**Instruction**:
Reproduce the passage on electric boosting in glass melting furnaces from "So how can we" up to and including "in the process.".

In the first part of his article, Richard Stormont looks at how electric boosting can help improve the quality of glass being produced.

Each year new electric boost systems are incorporated into new fuel- or oxy-fuel-fired glass melting furnaces, and a much greater number of boost systems are added, reinstalled or enlarged in the course of furnace repairs. In many of these cases the boost system is still seen primarily as a means of increasing furnace output, to be used only when necessary. But this is to under estimate the potential of electric boosting to influence overall furnace operation, energy consumption and glass quality, as well as just adding energy to the melting process and increasing output.

Figure 1: The process relies on achieving flame and superstructure temperatures higher than the glass temperature, and transmitting heat to the glass by radiation and conduction.

Glass melting is an energy intensive process. The net melting energy needed to convert mixed raw material into fully melted and refined glass can be taken as about 520 Kilocalories per Kilogram, or in electrical energy terms, about 0.6 Kilowatt-hours per Kilogram (kWh per kg) of glass. This assumes about 20% cullet, and varies to some extent according to both cullet percentage and glass type. The thermal efficiency of glass melting furnaces varies according to furnace design and glass type, but the best fuel-fired furnaces might have a thermal efficiency of only around 45%, and many have thermal efficiencies of significantly less than this. In this illustration I have assumed a figure of 40%. Clearly in all fuel-fired furnaces more energy is released into the environment as heat loss than is used to actually convert the raw materials to molten glass. To save energy in glass melting, we must therefore focus on ways to reduce these heat losses.

The reason for most of this inefficiency is in the basic concept of all fuel-fired or oxy-fuel-fired furnaces. Some level of loss from the bottom and sides of the tank is inevitable, although they can be minimised by good insulation. However as illustrated in Figure 1, the process relies on achieving high flame and super structure temperatures through oil or gas combustion, with temperatures that must by definition be higher than the glass temperature, and trans­mitting heat to the glass by radiation and some conduction. The result of this indirect transfer of energy from fuel to glass is high heat losses from the superstructure of the furnace and high losses in the residual waste gases, even if heat recovery systems such as regenerators or recuperators are used.


So how can we get melting energy more directly into the glass? The most effective method is by the use of immersed electrodes in the form of either electric boosting or all-electric melting. With immersed electrodes in the glass connected to a suitable power supply and transformer, we can pass an electric current through the glass, releasing heat energy directly into the glass itself, with no significant losses in the process.

Figure 2: The typical net melting energy and the energy losses in a 200 tpd unboosted fuel-fired furnace.

**Dataset**:
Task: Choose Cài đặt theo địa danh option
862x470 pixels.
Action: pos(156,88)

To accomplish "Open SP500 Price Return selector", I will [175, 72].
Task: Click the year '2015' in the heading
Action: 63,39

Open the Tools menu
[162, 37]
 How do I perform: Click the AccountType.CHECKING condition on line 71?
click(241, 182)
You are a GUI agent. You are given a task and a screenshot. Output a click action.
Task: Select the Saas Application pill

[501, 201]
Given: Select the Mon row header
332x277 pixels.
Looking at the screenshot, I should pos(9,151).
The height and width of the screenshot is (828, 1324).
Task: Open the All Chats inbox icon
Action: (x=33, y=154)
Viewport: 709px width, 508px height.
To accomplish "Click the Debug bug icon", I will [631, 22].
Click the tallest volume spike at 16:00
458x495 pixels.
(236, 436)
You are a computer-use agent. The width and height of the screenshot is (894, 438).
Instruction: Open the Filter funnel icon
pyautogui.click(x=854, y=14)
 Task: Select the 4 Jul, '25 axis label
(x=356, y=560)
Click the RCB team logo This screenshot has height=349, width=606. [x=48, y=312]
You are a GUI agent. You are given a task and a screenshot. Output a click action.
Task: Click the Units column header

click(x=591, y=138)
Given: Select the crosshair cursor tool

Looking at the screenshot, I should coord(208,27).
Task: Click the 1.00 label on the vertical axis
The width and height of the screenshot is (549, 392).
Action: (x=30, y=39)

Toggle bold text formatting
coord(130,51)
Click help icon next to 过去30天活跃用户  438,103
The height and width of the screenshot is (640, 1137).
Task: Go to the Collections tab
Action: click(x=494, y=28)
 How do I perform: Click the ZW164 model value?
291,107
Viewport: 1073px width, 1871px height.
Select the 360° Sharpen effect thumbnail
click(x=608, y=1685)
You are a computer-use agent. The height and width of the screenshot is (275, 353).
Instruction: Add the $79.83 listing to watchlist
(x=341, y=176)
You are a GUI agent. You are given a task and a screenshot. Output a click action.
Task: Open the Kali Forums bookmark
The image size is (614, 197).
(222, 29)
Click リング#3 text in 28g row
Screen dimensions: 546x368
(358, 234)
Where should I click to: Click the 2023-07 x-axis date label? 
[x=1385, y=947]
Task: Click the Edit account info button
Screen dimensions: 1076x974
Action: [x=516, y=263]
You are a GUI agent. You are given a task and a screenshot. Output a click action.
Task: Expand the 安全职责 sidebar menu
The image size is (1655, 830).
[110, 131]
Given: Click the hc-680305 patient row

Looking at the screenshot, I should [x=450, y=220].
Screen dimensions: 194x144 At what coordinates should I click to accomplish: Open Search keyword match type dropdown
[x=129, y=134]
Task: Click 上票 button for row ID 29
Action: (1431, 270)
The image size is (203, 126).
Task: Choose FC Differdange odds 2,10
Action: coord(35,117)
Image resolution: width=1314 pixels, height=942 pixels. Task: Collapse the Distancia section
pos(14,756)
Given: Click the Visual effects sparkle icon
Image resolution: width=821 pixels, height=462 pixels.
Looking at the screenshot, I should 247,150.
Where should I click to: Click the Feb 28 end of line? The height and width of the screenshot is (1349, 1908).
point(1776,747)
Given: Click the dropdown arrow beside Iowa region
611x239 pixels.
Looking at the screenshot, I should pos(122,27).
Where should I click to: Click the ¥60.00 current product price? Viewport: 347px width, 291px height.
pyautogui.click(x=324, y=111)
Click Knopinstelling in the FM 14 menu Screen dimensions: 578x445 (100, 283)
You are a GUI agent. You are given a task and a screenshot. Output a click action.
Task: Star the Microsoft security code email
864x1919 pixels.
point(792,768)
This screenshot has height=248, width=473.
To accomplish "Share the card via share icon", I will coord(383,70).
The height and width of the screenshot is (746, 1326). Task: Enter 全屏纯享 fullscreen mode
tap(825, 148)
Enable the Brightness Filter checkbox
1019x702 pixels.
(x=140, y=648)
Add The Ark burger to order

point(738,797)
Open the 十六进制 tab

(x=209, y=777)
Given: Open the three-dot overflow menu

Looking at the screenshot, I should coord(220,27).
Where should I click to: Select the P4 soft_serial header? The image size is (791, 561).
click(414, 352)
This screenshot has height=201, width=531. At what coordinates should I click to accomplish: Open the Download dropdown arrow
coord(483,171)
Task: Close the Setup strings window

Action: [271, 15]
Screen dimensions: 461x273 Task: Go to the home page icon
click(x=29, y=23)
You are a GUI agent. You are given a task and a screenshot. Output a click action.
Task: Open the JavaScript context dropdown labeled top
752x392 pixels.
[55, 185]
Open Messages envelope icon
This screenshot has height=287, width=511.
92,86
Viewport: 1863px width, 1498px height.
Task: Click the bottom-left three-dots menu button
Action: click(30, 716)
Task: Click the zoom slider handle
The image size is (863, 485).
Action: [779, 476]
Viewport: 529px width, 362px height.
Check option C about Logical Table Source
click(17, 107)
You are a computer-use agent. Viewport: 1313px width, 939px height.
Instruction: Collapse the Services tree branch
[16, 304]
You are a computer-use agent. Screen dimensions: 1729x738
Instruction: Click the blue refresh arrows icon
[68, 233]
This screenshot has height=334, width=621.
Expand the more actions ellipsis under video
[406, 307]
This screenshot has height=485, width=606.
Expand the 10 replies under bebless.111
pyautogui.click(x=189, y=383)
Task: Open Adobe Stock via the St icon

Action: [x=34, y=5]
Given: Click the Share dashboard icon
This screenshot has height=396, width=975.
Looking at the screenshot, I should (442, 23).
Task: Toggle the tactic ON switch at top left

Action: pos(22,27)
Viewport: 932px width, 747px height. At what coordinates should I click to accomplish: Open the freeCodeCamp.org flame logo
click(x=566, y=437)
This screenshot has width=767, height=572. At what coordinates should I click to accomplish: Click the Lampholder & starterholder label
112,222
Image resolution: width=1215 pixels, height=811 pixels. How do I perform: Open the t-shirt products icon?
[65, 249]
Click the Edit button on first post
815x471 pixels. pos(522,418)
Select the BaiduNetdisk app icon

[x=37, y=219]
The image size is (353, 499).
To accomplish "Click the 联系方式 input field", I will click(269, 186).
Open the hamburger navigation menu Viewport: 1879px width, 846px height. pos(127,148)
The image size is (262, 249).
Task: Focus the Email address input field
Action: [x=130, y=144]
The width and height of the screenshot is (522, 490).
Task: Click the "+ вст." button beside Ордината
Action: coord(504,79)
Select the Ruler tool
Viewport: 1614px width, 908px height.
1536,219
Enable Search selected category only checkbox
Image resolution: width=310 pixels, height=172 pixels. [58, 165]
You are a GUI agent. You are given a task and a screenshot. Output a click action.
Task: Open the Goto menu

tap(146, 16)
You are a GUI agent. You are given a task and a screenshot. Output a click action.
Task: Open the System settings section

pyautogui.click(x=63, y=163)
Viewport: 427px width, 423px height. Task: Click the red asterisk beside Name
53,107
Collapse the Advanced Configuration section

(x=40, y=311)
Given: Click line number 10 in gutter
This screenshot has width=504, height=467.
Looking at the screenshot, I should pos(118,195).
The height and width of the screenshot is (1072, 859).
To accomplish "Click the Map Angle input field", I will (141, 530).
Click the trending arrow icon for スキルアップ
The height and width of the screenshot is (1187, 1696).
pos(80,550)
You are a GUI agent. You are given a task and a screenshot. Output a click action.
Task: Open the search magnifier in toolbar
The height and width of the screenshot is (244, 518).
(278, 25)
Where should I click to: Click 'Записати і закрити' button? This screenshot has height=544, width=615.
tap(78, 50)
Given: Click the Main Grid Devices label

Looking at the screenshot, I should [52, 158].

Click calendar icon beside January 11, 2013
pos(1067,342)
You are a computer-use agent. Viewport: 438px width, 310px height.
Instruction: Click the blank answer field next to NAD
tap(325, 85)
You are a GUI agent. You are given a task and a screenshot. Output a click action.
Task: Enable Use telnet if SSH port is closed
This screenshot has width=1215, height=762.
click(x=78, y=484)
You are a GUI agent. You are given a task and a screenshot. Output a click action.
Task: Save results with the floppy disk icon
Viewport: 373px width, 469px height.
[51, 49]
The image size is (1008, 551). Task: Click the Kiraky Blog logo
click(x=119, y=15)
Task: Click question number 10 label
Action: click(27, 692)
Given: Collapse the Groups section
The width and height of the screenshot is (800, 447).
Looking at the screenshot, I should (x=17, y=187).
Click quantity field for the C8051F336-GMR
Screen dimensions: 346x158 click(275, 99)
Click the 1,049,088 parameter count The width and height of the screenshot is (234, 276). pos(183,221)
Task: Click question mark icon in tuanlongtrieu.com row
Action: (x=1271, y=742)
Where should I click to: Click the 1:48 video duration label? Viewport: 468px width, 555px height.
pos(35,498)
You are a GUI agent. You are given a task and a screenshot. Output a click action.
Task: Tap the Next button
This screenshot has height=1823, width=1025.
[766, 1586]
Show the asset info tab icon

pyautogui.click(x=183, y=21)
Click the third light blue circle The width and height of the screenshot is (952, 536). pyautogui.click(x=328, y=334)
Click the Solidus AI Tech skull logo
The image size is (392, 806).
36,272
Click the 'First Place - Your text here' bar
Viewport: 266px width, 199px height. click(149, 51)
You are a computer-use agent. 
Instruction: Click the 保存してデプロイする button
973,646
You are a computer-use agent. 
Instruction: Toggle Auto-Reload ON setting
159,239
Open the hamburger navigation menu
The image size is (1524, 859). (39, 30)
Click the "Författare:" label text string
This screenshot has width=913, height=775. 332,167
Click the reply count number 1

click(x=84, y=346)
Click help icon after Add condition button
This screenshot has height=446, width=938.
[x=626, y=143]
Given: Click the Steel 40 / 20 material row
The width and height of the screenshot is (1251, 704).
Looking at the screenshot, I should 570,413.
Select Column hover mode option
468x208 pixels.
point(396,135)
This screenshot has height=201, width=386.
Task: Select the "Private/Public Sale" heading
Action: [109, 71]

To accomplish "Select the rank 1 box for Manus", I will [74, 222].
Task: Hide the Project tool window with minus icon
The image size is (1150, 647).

**Output of the exercise**:
So how can we get melting energy more directly into the glass? The most effective method is by the use of immersed electrodes in the form of either electric boosting or all-electric melting. With immersed electrodes in the glass connected to a suitable power supply and transformer, we can pass an electric current through the glass, releasing heat energy directly into the glass itself, with no significant losses in the process.